JERUSALEM (JTA) — Israel may launch a new investigation into a soldier who insists he assaulted a passive Palestinian detainee.
The State Attorney’s Office said Wednesday they would consider whether fresh evidence justifies a second probe. The announcement was an implicit acknowledgement that authorities may have focused on the wrong incident in the first investigation, which was closed last week.
But the State Attorney’s Office also said it stood by its decision, and expressed continued skepticism about the account of the soldier, Dean Issacharoff.
At stake is the credibility of Breaking the Silence, a controversial human rights group for which Issacharoff is the spokesman. The group, which seeks to end Israel’s occupation in the West Bank by publishing critical testimonies by soldiers who served there and in the Gaza Strip, is often the target of criticism from politicians and is widely unpopular with the public.
The State Attorney’s office opened an investigation into Issacharoff after he went public with his story at a Breaking the Silence Rally in April. Now an officer in the reserves, Issacharoff recounted that during his mandatory army service he in 2014 arrested a Palestinian man during a stone throwing incident in the West Bank and kneed him repeatedly in the head without justification.
In September, police spoke to a Palestinian whom they said was the man Issacharoff claimed to have assaulted. The man acknowledged the arrest but denied being beaten. Based on this and other evidence, state prosecutors closed the probe Thursday, and concluded Issacharoff was lying about the event.
Israeli ministers welcomed the decision.
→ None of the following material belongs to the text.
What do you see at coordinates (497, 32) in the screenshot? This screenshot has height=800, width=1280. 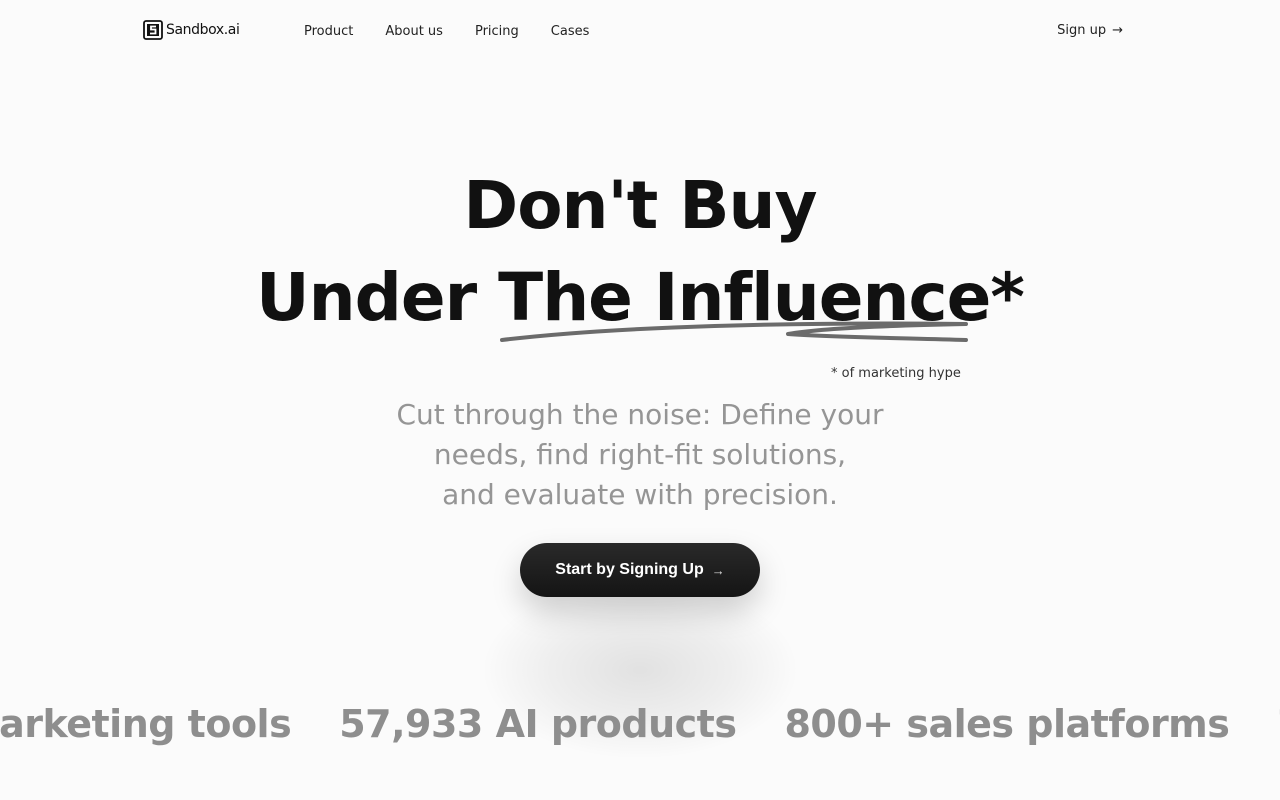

Prime Minister Benjamin Netanyahu tweeted Thursday, “Breaking the Silence lies and slanders our soldiers internationally. Today, in case anyone had any doubt, this fact has received further proof. The truth wins.”
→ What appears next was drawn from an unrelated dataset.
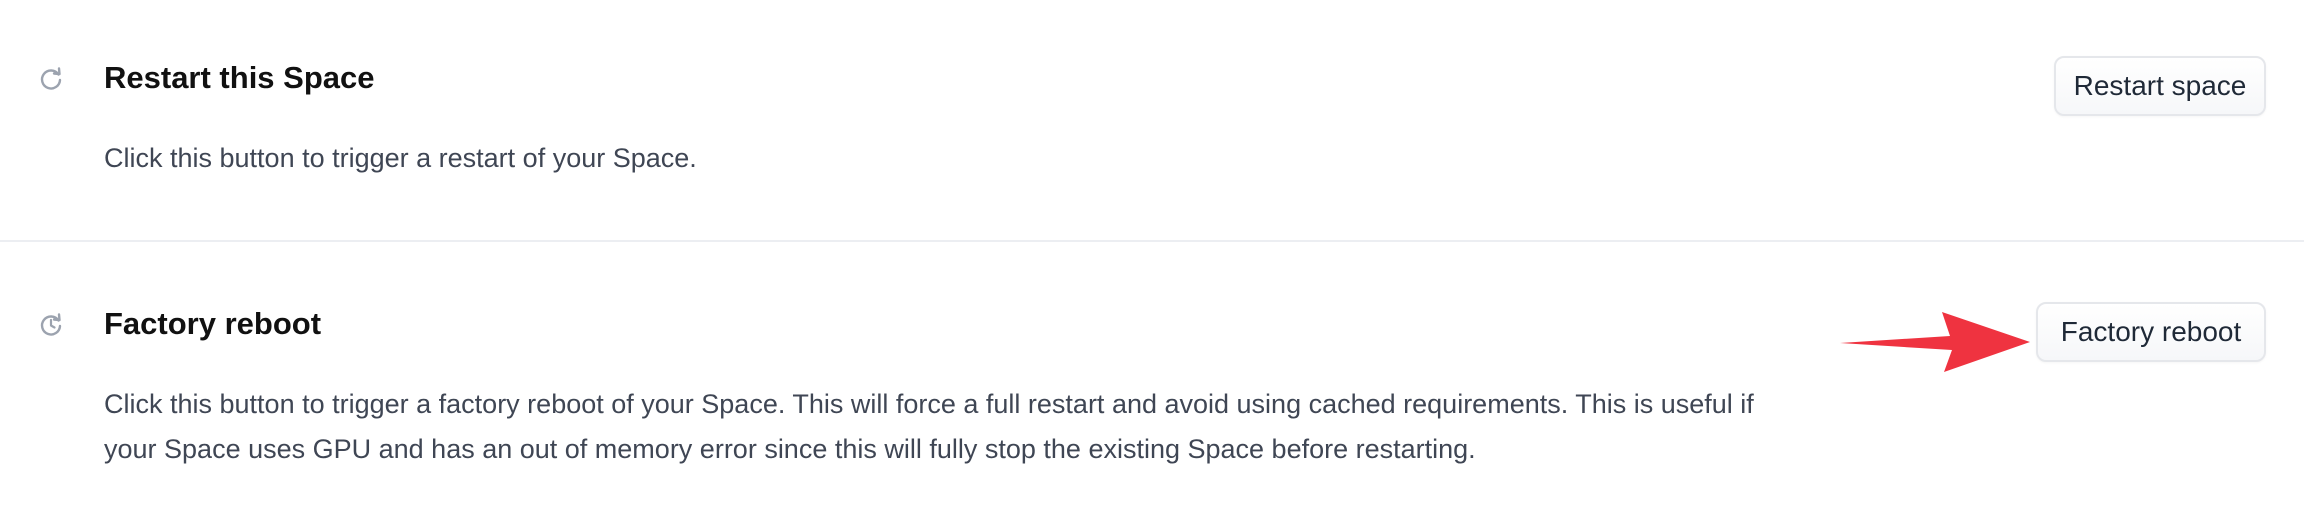 This screenshot has height=526, width=2304. I want to click on factory-reboot-icon, so click(51, 325).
However, Issacharoff responded in a video posted to social media Friday by repeating his story and mocking the state’s investigation as a politically predetermined “farce. He dared authorities to look for the truth. The video also featured footage published Thursday of one of Issacharoff’s fellow soldiers confirming his account of the beating.
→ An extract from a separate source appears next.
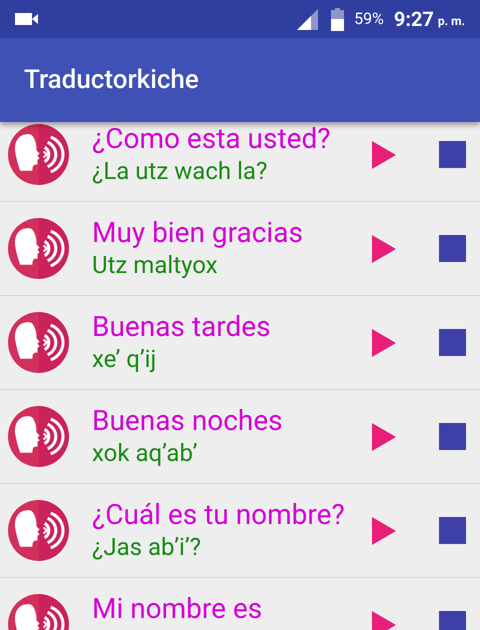 This screenshot has width=480, height=630. I want to click on battery-percentage: 59%, so click(369, 19).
Other former members of Issacharoff’s platoon, including his then-commander, called him a liar in a video released in May by a group that works to counter Breaking the Silence.
Having earlier argued the Palestinian must have been afraid to speak honestly with police, Breaking the Silence on Saturday alleged that authorities had actually spoken to the wrong man. On Monday, the group released a video that shows Issacharoff in uniform leading a different Palestinian in handcuffs down a street in the West Bank city of Hebron, and said he was Issacharoff’s victim.
In a TV broadcast Tuesday, Israel’s Hadashot news tracked down and interviewed the Palestinian in the video, a Hebron resident named Faisal el-Natche. He confirmed he was beaten that day by a group of Israeli soldiers, but he could not say whether Issacharoff was among those responsible.
Issacharoff has said he acted alone.
On Wednesday, the State Attorney’s Office responded to the report. In an interview with Hadashot, spokeswoman Yael Litman said the office stood behind its decision to close the investigation of Issacharoff, whom she said had not cooperated with police and “refused to give even one name” of a soldier who could corroborate his account.
Litman also said Natche’s recollection of his beating to Hadashot “does not match the description given by Dean Issacharoff.” However, she said the State Attorney’s Office would weigh the “new information,” which “could lead to a new investigation,” according to Hadashot.
In another report Wednesday, Israel Hayom revealed that the Foreign Ministry had “instructed European representatives to act against Breaking the Silence and its spokesman” and demand government officials in their host countries cut off all funding to the group. According to the newspaper, the ministry told the diplomats that Breaking the Silence “is spreading lies against the State of Israel in order to promote a political agenda.”
Deputy Foreign Minister Tzipi Hotovely used even stronger language in a TV appearance Saturday night, calling Breaking the Silence “liars” and “traitors.”
As the newspaper noted, this puts Isscharoff’s father, Jeremy Issacharoff, in an awkward position as Israel’s ambassador to Germany. But according to Israel Hayom, Hotovely insisted that her ministry’s new policy is “not personal” and that she sees the elder Issacharoff as a “man of great values” who should be judged separately from his son.